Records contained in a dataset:
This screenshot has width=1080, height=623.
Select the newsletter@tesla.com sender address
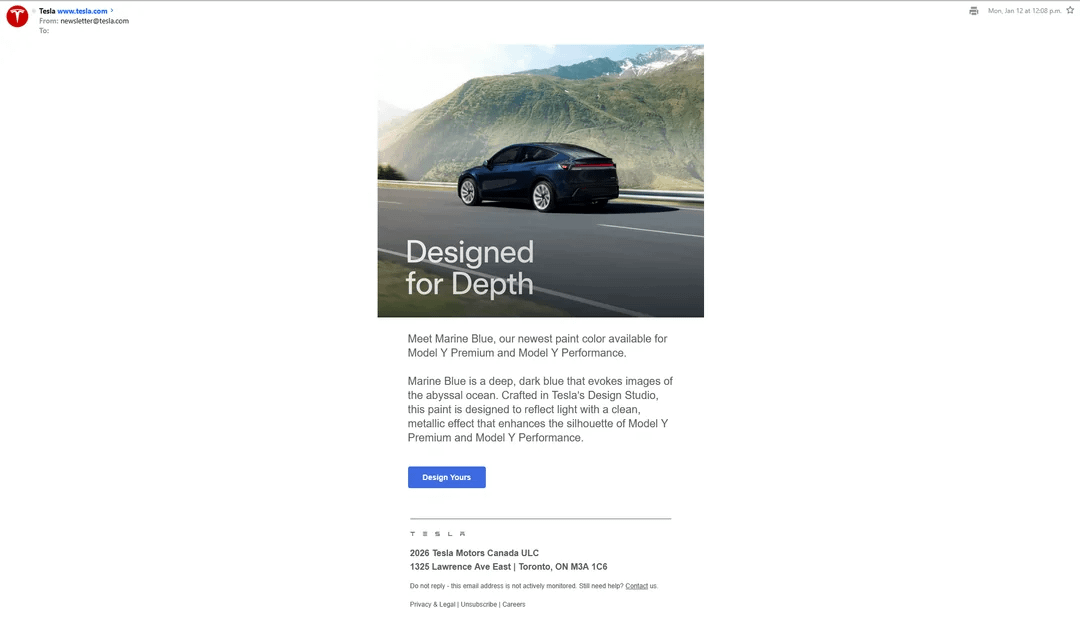pyautogui.click(x=94, y=21)
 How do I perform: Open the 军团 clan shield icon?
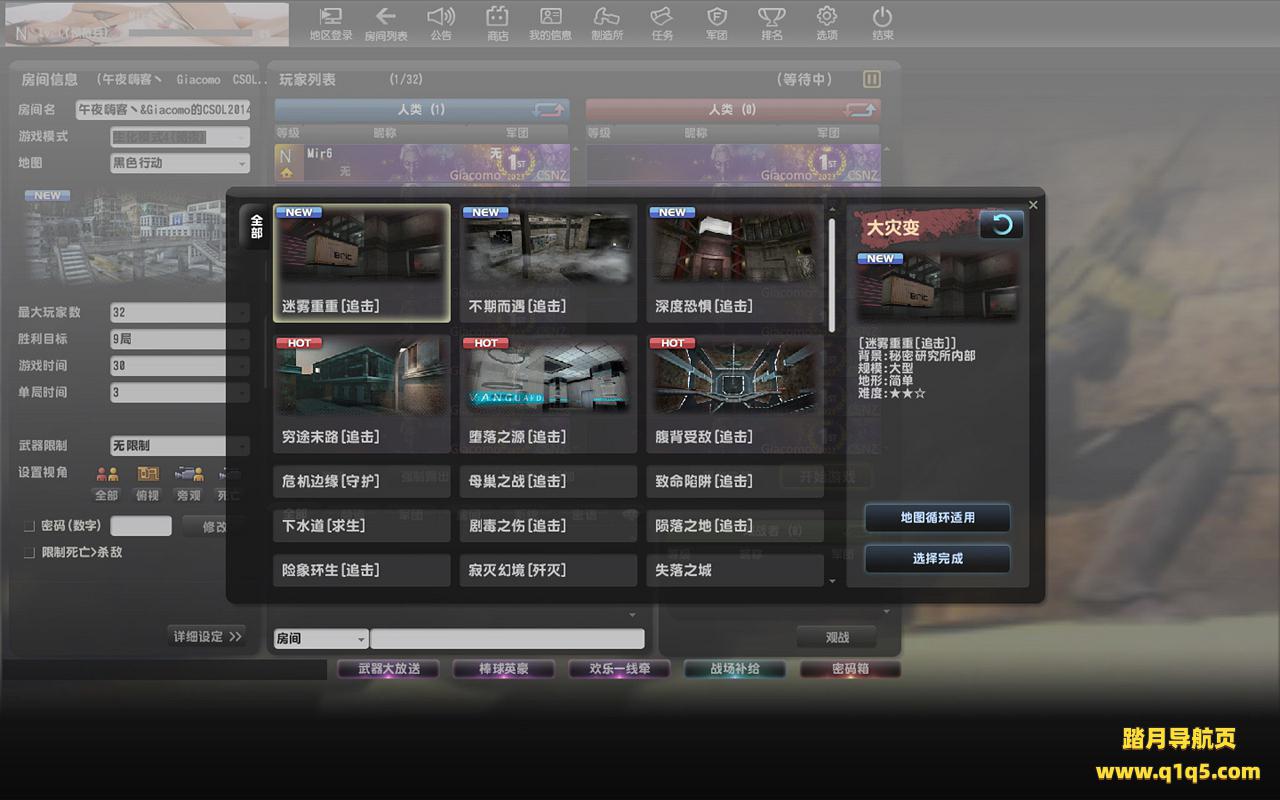point(716,23)
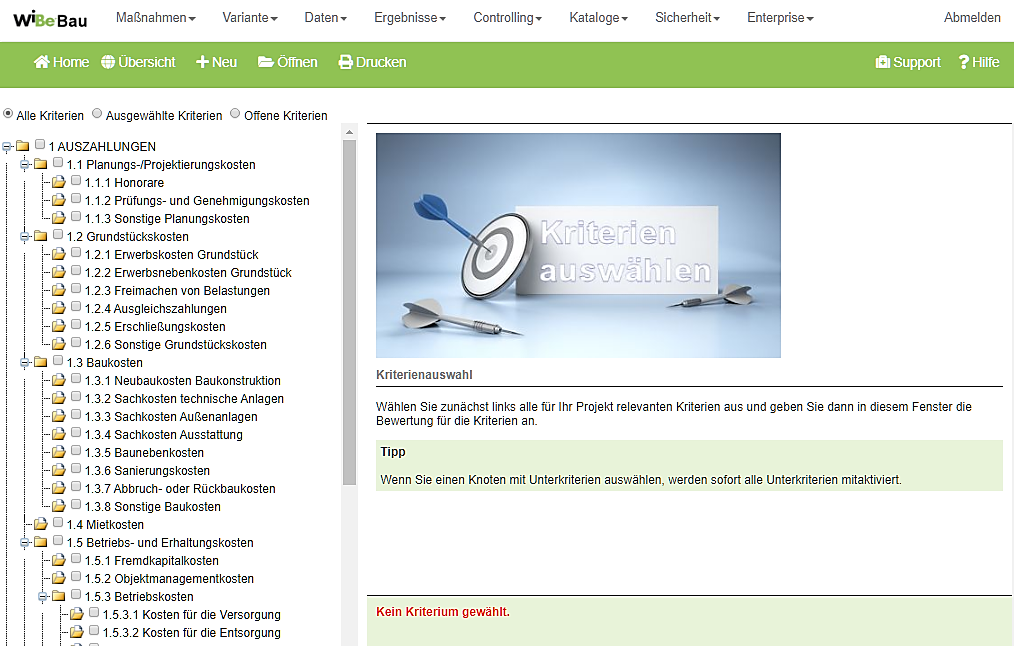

WHAT TO DO:
The line containing "Select the newsletter@tesla.com" and every line after it, through the end of the data, are to be output exactly. Omit the pictures.

REPLY:
Select the newsletter@tesla.com sender address
pyautogui.click(x=94, y=21)
 How do I perform: Open the 军团 clan shield icon?
point(716,23)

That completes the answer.